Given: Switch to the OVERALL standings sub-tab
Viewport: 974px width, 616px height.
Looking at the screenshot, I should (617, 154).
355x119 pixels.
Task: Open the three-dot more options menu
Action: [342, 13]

■ Exercise description
The response must consist of all the data, reproduced without alteration.

■ Response area
Given: Switch to the OVERALL standings sub-tab
Viewport: 974px width, 616px height.
Looking at the screenshot, I should (617, 154).
355x119 pixels.
Task: Open the three-dot more options menu
Action: [342, 13]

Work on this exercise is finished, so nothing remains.